Я тогда инспектировал совхозы и колхозы от управления пожарной охраны Ивановской области. По просьбе местного районного инспектора я и ещё несколько малых, пожарных, помогли ему установить памятник на могилу, то ли его родственника, то ли родственника его жены. Дело сделали быстро. И, ожидая, пока остальные выпьют и закусят, я подошёл к свежей могиле, возле которой сидел кем-то забытый крепко подвыпивший мужик лет пятидесяти.
На деревянном кресте было выжжено «Н.В.Уткин», а между датами возраст в сорок лет.
- Молодой ещё, - сказал я, пытаясь вытянуть на разговор мужика, чтобы узнать, куда это так торопился покойный. – Чего это он так рано?
И эта, неделю не бритая морда, без раскачки и вступления, выдала мне историю:
- Кто? Коля Уткин? Да он чего? – простой мужик был. Не то, чтобы дурной, не то, чтобы хороший, одно слово – обыкновенный. Да только беда с ним приключилась. Стало ему всякое чудиться, и стал он заговариваться. И не то, чтобы он пил больше других, и не то, чтобы здоровьем хлипкий был, но морально оказался неустойчивый. Другие чего? – когда выпьют? – бабу, там, погонять, аль соседу в рыло.
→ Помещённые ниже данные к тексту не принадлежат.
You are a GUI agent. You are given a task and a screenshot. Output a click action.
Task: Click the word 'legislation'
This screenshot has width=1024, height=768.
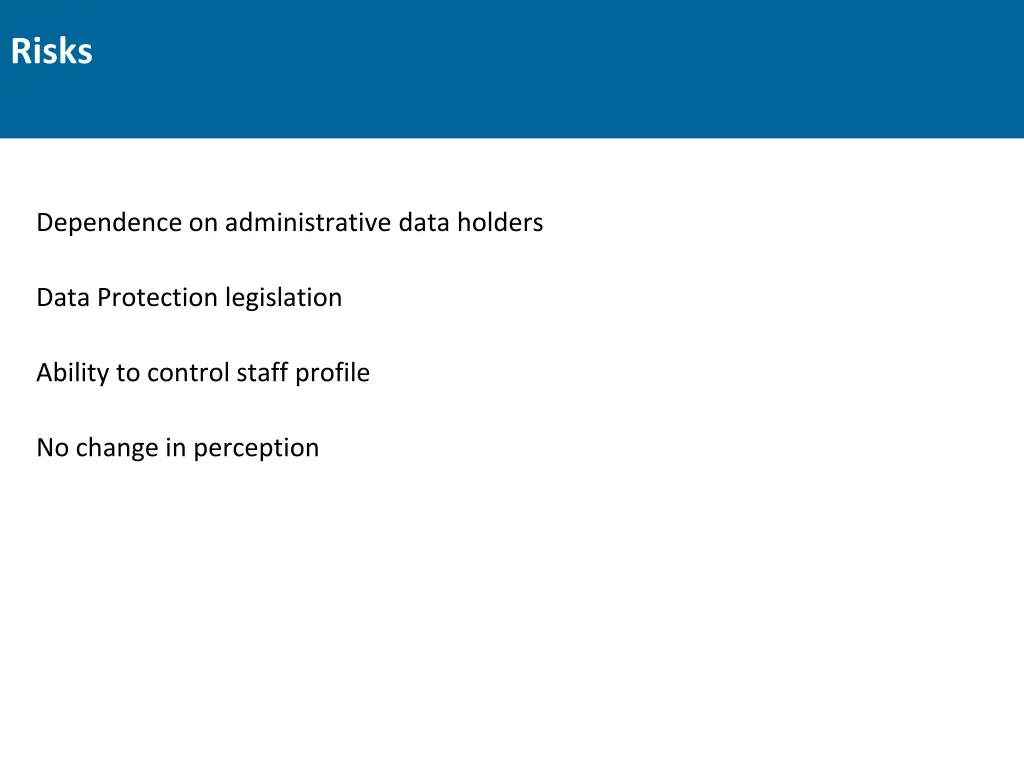[283, 298]
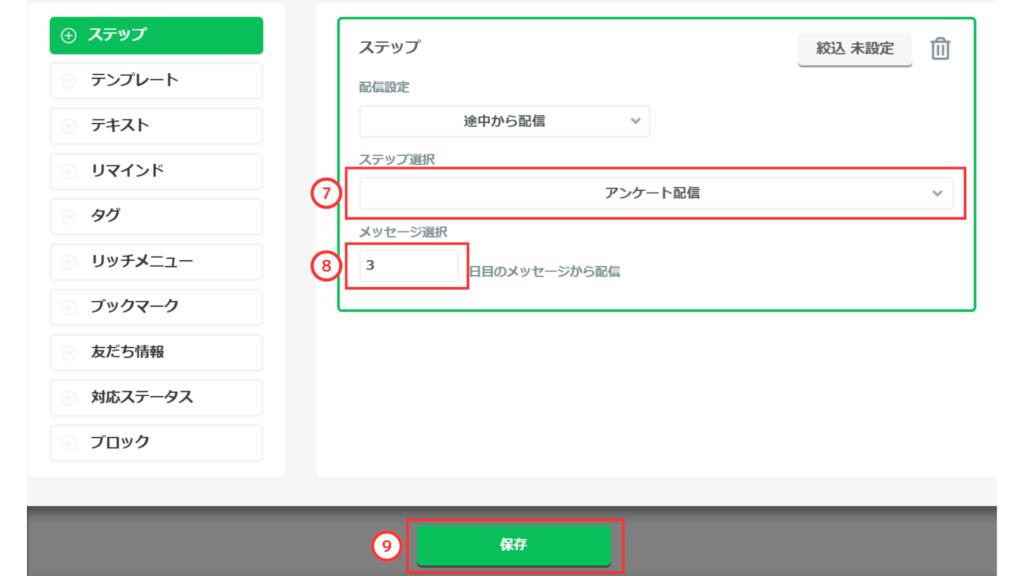This screenshot has height=576, width=1024.
Task: Click plus icon beside リマインド
Action: (69, 171)
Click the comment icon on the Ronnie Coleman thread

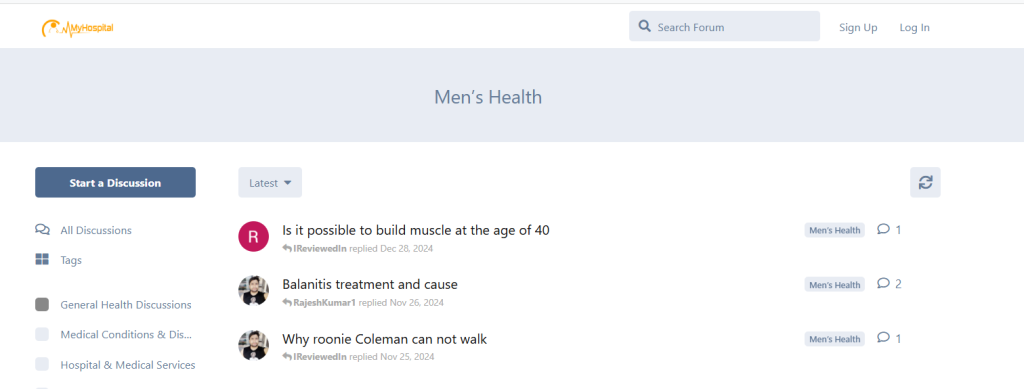coord(883,338)
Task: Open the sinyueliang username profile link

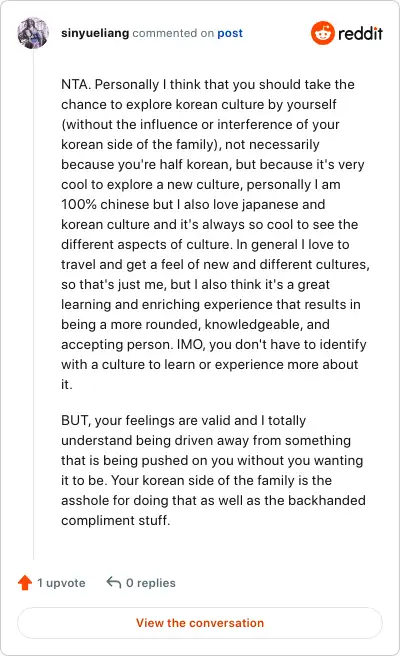Action: pyautogui.click(x=95, y=33)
А этот в сарай норовит. Руками машет, сам с собой разговаривает, да чудно так, не по-нашему.  И главное дело, складно так, вроде с кем беседует. Он-то раньше, до того, как с ним приключилось и по-русски то двух-трёх слов связать не мог, да и то – ежели матом только. А тут, подишь ты, лопочет чего-то, а у самого глаза круглые. А зайдешь к нему, в угол сторонится, вроде как кого собой загораживает. Заглянешь, пусто. Чудно…. А то, с полгода назад, совсем пропал. Три недели не было. Мы всем селом искали, в пруду – баграми, значит, да в роще смотрели, может, с собой чего удумал. Анна-то, баба его, Нюрка по-нашему, совсем извелась. Молодая ещё, хорошая баба, сисястая. А он объявился – вроде и не пропадал куда. Только бледный весь, да глаза странные. Смотрит на нас удивлённо, вроде не его, а нас не было. Мы ж давай пытать его: «Где ж тебя носило к лешему? Сколь дней прошло». А он стоит чумной, только глазами зыркает. А потом отошёл чуток и стал нести околесицу. Про инопланетян, да про то, что он много лет жил на другой планете. Что у него там жена и детки, мол, есть уже.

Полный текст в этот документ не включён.